What is expected: The answer must be one number: how many lines in the records below contain the word "blue".

Input data:
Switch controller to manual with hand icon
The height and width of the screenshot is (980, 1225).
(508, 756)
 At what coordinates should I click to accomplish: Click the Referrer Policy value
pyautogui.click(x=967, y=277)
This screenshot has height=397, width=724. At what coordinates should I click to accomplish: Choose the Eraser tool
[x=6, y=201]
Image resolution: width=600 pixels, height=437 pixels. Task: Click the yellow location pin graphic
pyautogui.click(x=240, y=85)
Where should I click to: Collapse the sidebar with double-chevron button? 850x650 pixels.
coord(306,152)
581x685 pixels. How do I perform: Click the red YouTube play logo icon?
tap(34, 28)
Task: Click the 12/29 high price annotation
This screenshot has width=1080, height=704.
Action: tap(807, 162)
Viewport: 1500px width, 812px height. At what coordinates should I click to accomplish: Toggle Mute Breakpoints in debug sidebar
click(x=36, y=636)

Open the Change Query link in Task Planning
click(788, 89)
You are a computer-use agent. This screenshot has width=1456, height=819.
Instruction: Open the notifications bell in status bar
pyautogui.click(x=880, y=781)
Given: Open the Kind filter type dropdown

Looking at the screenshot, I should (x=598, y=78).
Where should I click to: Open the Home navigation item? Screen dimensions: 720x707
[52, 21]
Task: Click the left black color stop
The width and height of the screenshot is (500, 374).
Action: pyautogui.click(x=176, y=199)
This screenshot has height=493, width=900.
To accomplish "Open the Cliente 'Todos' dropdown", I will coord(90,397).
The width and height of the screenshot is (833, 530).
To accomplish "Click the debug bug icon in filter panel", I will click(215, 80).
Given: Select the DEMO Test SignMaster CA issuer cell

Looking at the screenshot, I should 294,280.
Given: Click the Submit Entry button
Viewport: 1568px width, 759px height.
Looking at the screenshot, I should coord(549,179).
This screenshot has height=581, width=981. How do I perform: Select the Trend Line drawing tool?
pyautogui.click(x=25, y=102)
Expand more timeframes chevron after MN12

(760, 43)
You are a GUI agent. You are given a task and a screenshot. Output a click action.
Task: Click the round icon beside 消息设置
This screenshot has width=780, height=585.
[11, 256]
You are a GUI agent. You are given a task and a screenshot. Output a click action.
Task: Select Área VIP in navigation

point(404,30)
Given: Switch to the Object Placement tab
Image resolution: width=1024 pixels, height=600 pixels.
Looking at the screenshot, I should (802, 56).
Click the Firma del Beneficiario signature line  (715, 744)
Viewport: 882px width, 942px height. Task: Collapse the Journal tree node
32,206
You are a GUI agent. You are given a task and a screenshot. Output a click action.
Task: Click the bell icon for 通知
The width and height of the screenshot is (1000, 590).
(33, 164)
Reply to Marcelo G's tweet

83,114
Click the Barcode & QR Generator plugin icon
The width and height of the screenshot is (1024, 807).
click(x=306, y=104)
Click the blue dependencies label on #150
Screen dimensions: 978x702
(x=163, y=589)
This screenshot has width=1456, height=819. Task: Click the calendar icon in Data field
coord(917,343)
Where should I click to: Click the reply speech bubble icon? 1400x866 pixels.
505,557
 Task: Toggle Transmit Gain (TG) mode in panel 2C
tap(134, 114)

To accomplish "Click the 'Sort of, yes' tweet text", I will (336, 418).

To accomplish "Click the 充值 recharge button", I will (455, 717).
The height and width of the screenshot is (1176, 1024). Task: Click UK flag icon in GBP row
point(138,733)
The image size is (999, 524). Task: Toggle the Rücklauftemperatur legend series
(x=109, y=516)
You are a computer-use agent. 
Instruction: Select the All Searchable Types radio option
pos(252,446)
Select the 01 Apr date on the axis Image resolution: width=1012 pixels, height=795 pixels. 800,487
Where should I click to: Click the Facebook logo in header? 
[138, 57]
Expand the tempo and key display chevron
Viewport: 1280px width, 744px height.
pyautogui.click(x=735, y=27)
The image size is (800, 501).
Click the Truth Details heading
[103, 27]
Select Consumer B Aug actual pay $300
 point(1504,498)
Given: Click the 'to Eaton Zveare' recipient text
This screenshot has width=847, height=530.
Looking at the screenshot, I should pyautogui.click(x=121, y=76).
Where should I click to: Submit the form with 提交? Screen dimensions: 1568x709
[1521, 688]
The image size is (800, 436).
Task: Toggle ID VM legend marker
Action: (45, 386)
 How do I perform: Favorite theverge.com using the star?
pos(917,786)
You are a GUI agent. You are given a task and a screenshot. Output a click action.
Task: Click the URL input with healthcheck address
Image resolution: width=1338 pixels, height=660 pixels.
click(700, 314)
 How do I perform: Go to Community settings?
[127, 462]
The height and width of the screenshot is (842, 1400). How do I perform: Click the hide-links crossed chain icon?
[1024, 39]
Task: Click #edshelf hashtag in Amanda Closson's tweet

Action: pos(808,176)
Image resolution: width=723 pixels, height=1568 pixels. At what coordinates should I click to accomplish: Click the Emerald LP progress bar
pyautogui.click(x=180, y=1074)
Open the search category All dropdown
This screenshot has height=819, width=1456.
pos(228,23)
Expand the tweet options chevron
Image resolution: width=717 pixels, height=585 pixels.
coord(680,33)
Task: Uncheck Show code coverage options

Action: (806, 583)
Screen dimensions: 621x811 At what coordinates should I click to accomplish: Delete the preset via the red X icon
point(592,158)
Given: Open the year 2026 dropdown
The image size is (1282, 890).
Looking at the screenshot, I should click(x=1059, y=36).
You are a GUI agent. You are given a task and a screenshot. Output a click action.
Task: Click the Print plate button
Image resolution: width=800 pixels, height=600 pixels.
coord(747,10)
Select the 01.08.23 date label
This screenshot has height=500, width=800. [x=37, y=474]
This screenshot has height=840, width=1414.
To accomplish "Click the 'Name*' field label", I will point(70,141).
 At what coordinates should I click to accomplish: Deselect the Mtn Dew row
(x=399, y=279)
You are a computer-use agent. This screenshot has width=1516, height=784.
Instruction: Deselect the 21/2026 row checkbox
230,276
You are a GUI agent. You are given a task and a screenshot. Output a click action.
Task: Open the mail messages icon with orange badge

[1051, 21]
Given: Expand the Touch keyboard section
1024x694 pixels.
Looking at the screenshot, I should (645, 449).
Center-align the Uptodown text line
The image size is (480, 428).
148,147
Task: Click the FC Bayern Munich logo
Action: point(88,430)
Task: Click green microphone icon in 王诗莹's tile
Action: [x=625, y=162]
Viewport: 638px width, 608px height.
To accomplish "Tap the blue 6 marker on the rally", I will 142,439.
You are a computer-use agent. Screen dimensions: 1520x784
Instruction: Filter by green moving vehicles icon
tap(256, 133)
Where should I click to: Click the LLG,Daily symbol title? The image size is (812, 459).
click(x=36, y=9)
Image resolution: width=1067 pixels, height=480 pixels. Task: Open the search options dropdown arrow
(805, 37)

Your solution: 2